Esercizio breve 1: Modifica i record a partire dalla riga che contiene "Collapse the Personal folder in session tree" fino alla riga che contiene "tap(630, 444)", estremi inclusi: sostituisci "Personal" con "Work" e lascia invariato tutto il resto. Riporta soltanto queste righe, senza le immagini.

Brano:
┌──

Vi è quindi all’ interno dell’opera di Silvio D’Arzo, nei suoi percorsi di studio, ma poi anche in quelli narrativi e, in modo particolare, in Casa d’altri, il reiterarsi del tema del sentirsi estranei, e ciò non solo nel luogo in cui si vive ma nel mondo, finendo così per smarrire qualsiasi senso di appartenenza sia verso ciò che ci è noto e familiare e ci circonda, ma più in generale verso la vita stessa che finisce per apparire inutile e insensata. E’ questo infatti ciò che accade a Zelinda Icci la protagonista di Casa d’altri che, nello spoglio ermetismo della sua esistenza, si ergerà per affermare il suo bisogno umanissimo, eppure sintomo della fine di ogni umanità, quello di farla finita.

Ma se è vero che la vita che Zelinda conduce è fatta solo di stenti e di miseria al punto che tra la sua vita e quella della sua capra non vi è alcuna differenza come ella stessa in modo impietoso, a un certo punto dice: “- Io ho una capra che porto sempre con me: e la mia vita è quella che fa lei, tale e quale. Viene in fondo alla valle, torna su a mezzogiorno, si ferma davanti al fosso con me, e poi la porto al canale, e quando vado a dormire va a dormire anche lei. E anche nel mangiare non c’è gran differenza, perché lei mangia dell’erba, e io radicchi e insalata, e la differenza sta solo nel pane. E poi a momenti io non potrò mangiare più neanche quello…Come me…come me. Ecco che cosa faccio io: una vita da capra. Una vita da capra e nient’altro”, tuttavia il suo dramma non è materiale, non è causato dalla “mancanza” in sé, ma bensì dalla perdita di ogni prospettiva, terrena o ultraterrena che sia, dalla quale ricavare una qualsiasi motivazione a vivere.

└──

Esercizio breve 2: Secondo il brano su Casa d'altri, da che cosa è causato il dramma di Zelinda?

Dati di partenza:
┌──

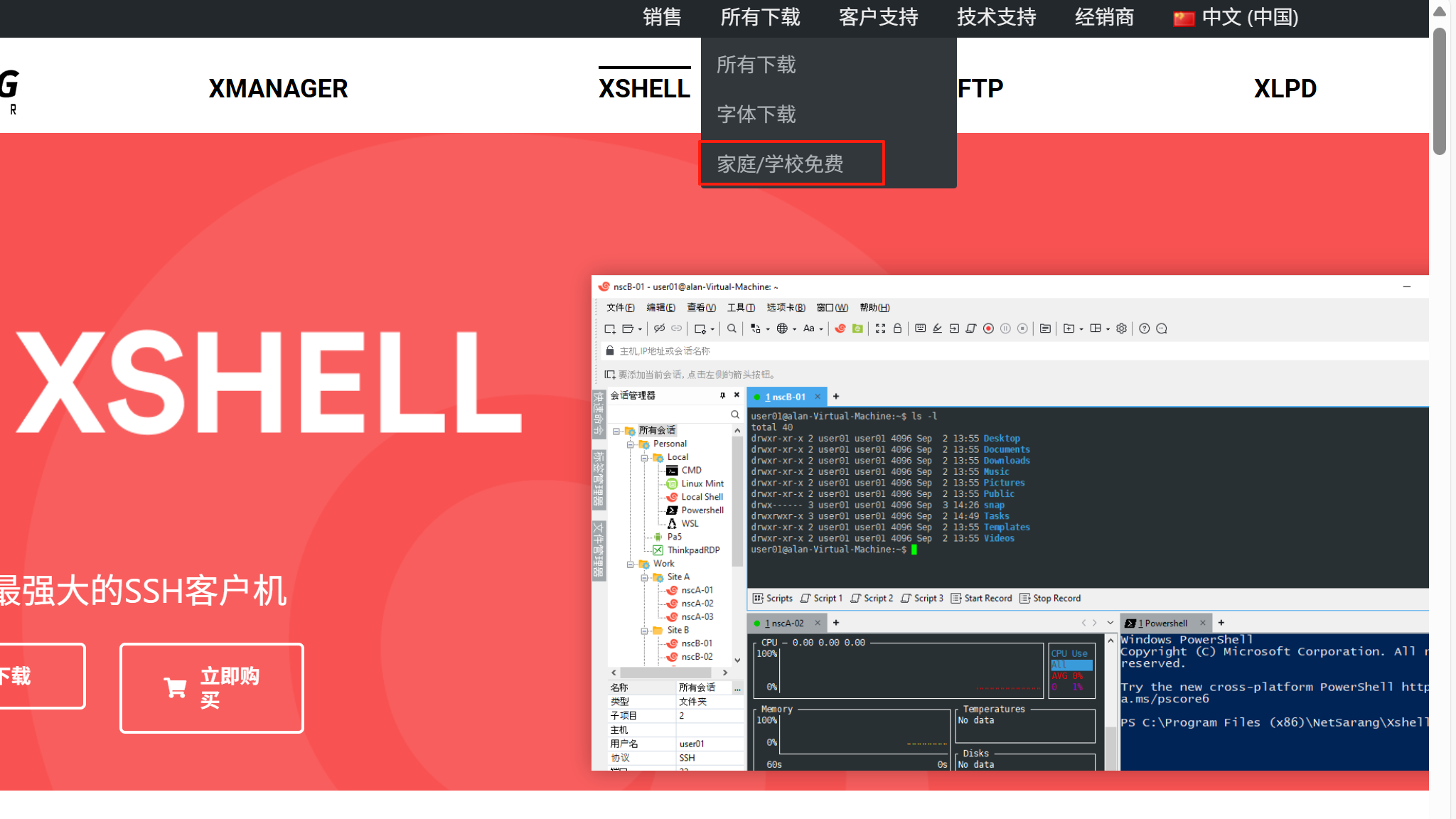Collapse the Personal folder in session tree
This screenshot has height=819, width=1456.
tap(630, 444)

└──
┌──

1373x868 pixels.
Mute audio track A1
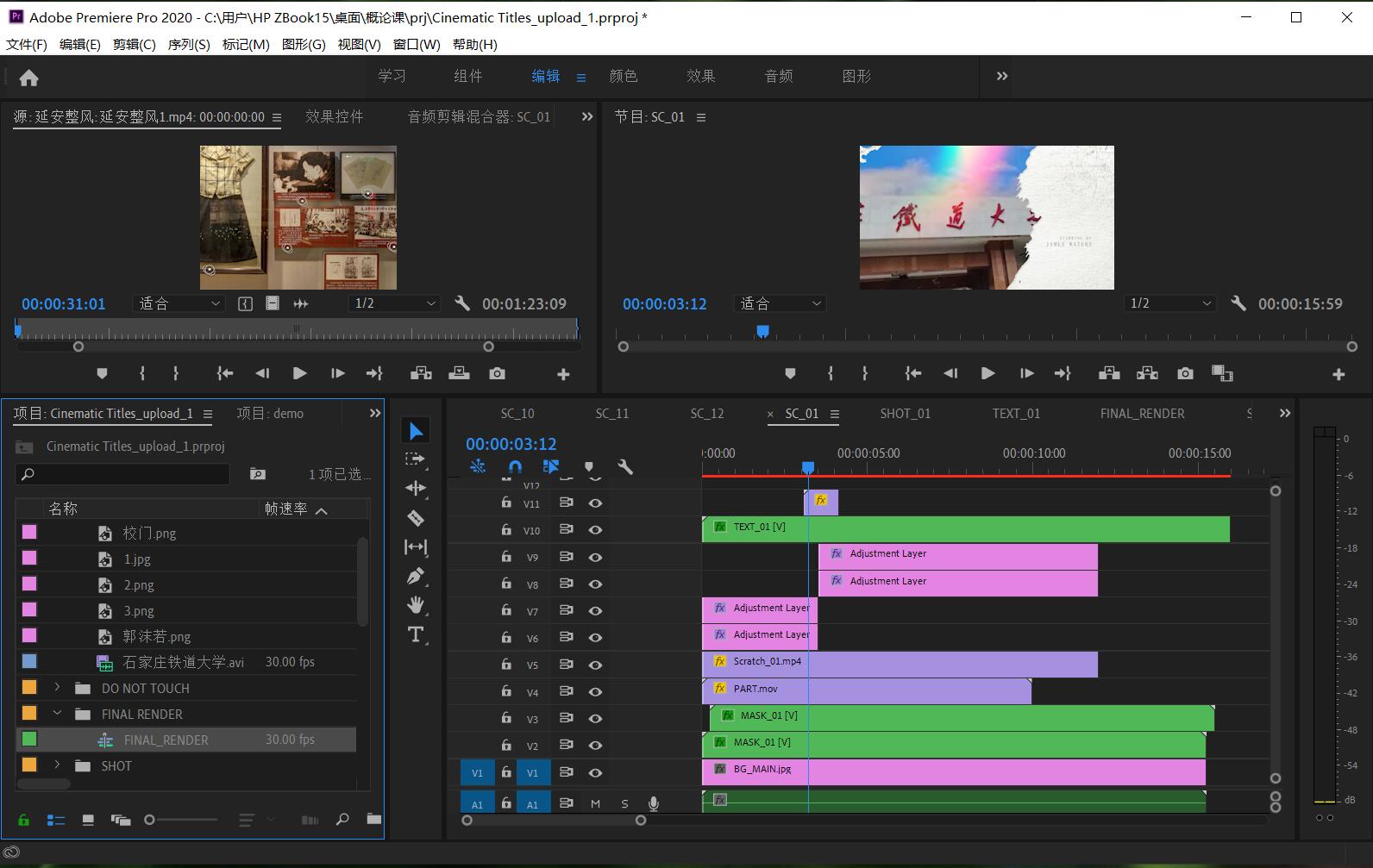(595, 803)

└──
┌──

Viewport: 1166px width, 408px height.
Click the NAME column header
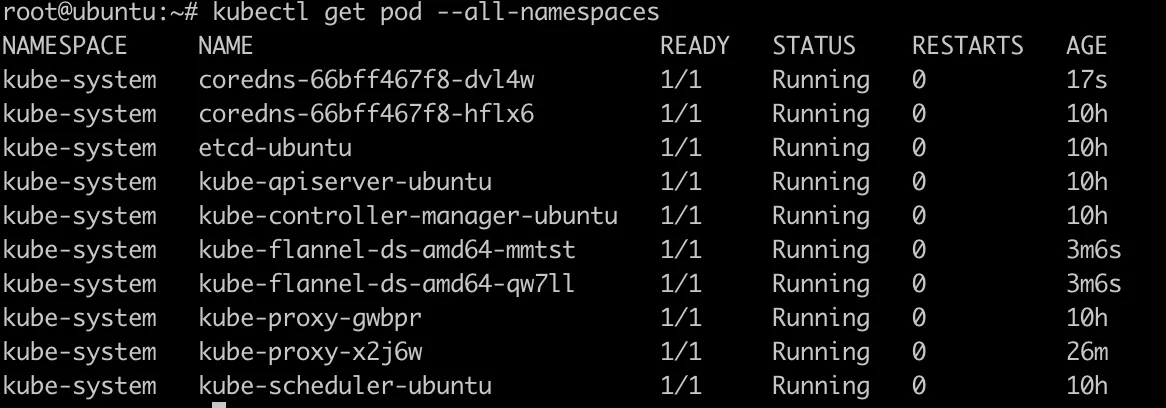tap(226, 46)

└──

Risposta finale 1:
Collapse the Work folder in session tree
This screenshot has height=819, width=1456.
tap(630, 444)

Risposta finale 2: Dalla perdita di ogni prospettiva, terrena o ultraterrena che sia, dalla quale ricavare una qualsiasi motivazione a vivere.